31University Hospital Katholieke Universiteit Leuven, Leuven, Belgium.
32Department of Gastroenterology and Hepatology, Erasmus MC University Medical Center Rotterdam, Rotterdam, the Netherlands.
33Liver Institute Northwest, Seattle, Washington, USA.
34Liver Unit, University Hospitals Birmingham National Health Service Foundation Trust Queen Elizabeth, Birmingham, UK.
35National Institute for Health and Care Research (NIHR) Birmingham Liver Biomedical Research Centre, University of Birmingham, College of Medical and Dental Sciences, Birmingham, Birmingham, UK.
36Institute of Immunology and Immunotherapy, University of Birmingham, Birmingham, UK.
37Institute of Applied Health Research, University of Birmingham, Birmingham, UK.
38Department of Biomedical Sciences, Humanitas University, Pieve Emanuele, Milan, Italy; IRCCS Humanitas Research Hospital, Rozzano, Milan, Italy.
39Toronto General Hospital Research Institute, University Health Network, Toronto, Canada.
40Department of Epidemiology & Biostatistics, Erasmus MC, Rotterdam, the Netherlands.
Abstract
Background & aims: Biochemical response to ursodeoxycholic acid (UDCA) therapy is associated with good prognosis in people living with primary biliary cholangitis (PBC). Biochemical response is typically assessed early in disease and it is not known what proportion of patients lose previously attained biochemical response, nor whether this impacts long-term liver transplant (LT)-free survival.
Methods: We identified all UDCA-treated patients with PBC from the Canadian Network for Autoimmune Liver disease with biochemical measurements at 1 year, and evaluated their liver biochemistry over time. Inadequate biochemical response was defined as serum alkaline phosphatase ≥1.67x the upper limit of normal or abnormal serum total bilirubin at 1 year of UDCA therapy and all time points thereafter.
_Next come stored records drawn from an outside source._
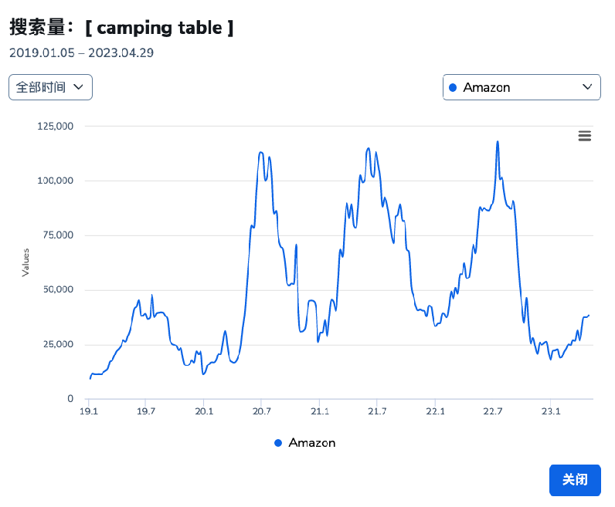Click the 22.7 x-axis label
This screenshot has width=615, height=507.
(x=492, y=411)
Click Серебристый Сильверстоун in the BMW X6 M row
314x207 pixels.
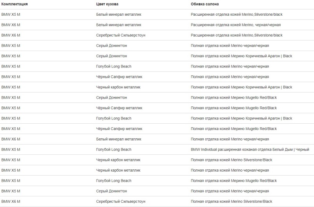point(120,202)
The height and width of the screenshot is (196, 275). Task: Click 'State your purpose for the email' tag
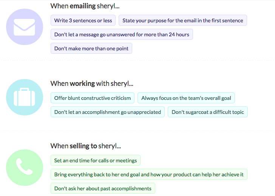[x=183, y=20]
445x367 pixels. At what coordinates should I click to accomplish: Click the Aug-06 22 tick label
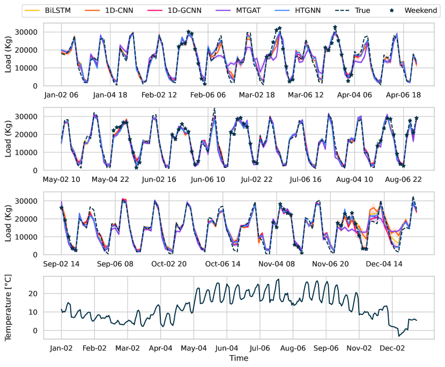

Multistate Markov models were used to estimate transition rates between biochemical response states and from each state to LT or death. Results were validated in an external cohort (GLOBAL PBC registry).
Results: A total of 823 patients from eight centers were included. Mean age at diagnosis was 53 years, 91% were female, 33% had inadequate biochemical response to UDCA at 1 year (n = 269). Patients who retained initial adequate response had lower rates of LT or death compared to patients who subsequently lost response (relative rate 0.102, 95% CI 0.047-0.223). Patients who regained adequate response had lower rates than patients who did not (0.016, 95% CI 0.001-0.568), and patients who lost response once more (0.010, 95% CI 0.001-0.340). Patients who regained adequate response for a third time also had lower rates than patients who did not (0.151, 95% CI 0.040-0.566). Analyses in the GLOBAL PBC registry (n = 2,237) validated these results.
Conclusion: Loss of biochemical response at any time is associated with heightened risks of LT or death in people living with PBC. Achievement of biochemical response is an important goal throughout follow-up, regardless of biochemical response profile early in therapy.
Impact and implications: Early biochemical response to ursodeoxycholic acid is associated with good prognosis in patients with primary biliary cholangitis (PBC). Our work demonstrates that patients with PBC transition between biochemical response states over time, and that these transitions correspond with changes in risk of liver transplantation or death. Clinicians should re-evaluate risk and optimize treatment decisions for patients with PBC throughout follow-up, regardless of early biochemical response to therapy.